Cuba's national assembly passed a 176-measure economic reform package on 18 June 2026, the deepest market opening since the 1960s nationalisations. The national assembly is Cuba's unicameral legislature, which meets in special session to ratify legislation the Communist Party has already approved. It legalises private banks, dollar bank accounts for private actors, a cryptocurrency framework, and fuel imports by the non-state sector. It cuts ministries from 27 to roughly 20, scraps the 100-worker cap on small and medium enterprises (SMEs), removes general price caps, and narrows subsidies to the most vulnerable. President Miguel Diaz-Canel announced the package on 12 June; a Communist Party plenum approved it on 17 June; Parliament passed it the next day.

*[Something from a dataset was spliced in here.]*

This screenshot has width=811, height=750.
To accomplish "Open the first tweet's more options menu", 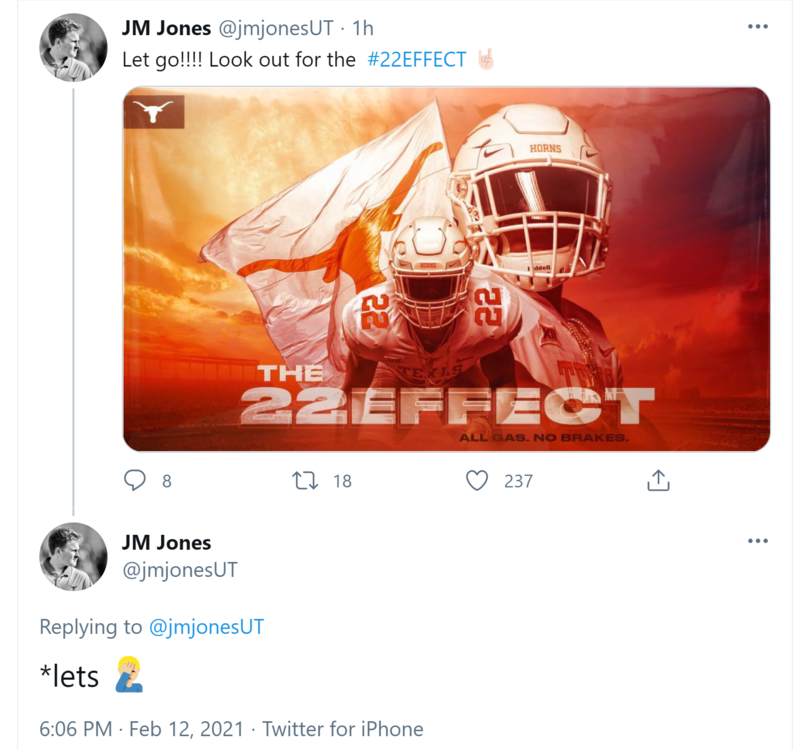I will click(758, 27).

The measures route around exactly what the sanctions disabled. Private banking answers the Visa and Mastercard cutoff ; dollar accounts answer an informal exchange rate that hit a record 600 pesos and has since climbed to 670 1; fuel imports answer the designation of the state oil firm CUPET that froze state supply . Diaz-Canel told lawmakers, "We are not doing this because of Yankee pressure" 2. The independent Cuban economist Pedro Monreal named the catch: the reforms cannot work without four inputs, energy, foreign currency, technology and external demand 3. Each maps to a sanction already biting. Fuel is blocked by the CUPET designation; foreign currency is choked by the card-rail cutoff and the US blacklisting of GAESA, the military business conglomerate; external demand is gutted by a tourism collapse; US-origin technology has been off-limits under the embargo for decades.

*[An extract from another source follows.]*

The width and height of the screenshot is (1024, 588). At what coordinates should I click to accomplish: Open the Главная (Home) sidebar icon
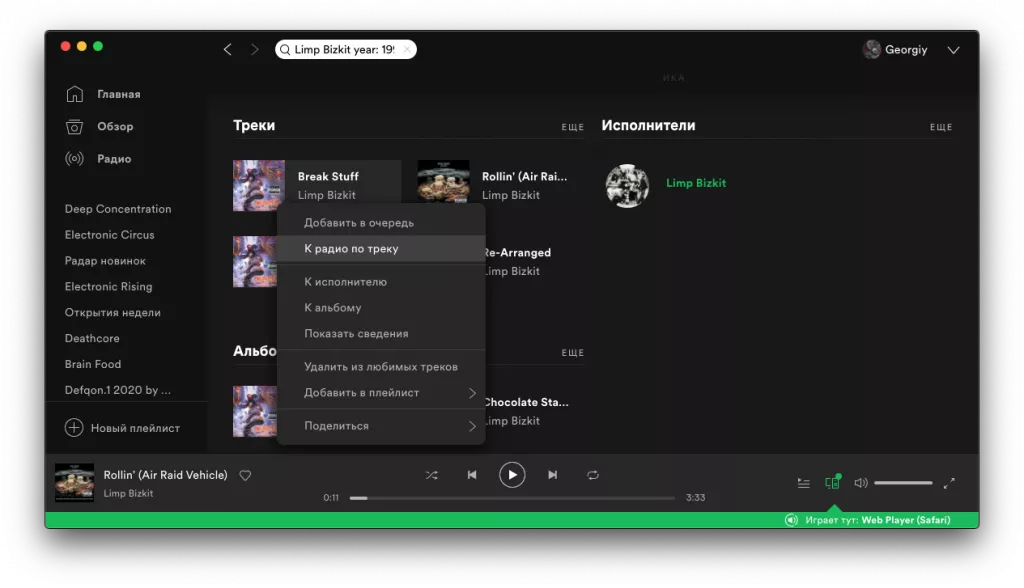point(75,93)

The UN Economic Commission for Latin America (CEPAL) projects a 6.5% contraction this year and 10.3% cumulative across 2025 and 2026 4, a fall on the scale of the 1990s Special Period. That means a second lost decade of shrinking wages, shortages and emigration for ordinary Cubans. The sequencing mirrors China's 1980s and Vietnam's doi moi, both of which legalised private capital before liberalising the state sector. Both Asian openings ran on rising export demand and inbound capital, the precise external inputs the 1996 Helms-Burton architecture and the Trump administration's secondary tariffs are designed to deny Cuba.
State media frames the package as a Vietnam-model opening, and opposition figure Manuel Cuesta Morua called the changes "belated Chinese-style reforms" 5. Both readings can hold and still leave the package as enabling legislation for a market the preconditions do not yet support. Monreal's framing is the load-bearing one: the reform changes what becomes possible if sanctions ease, not what is possible now.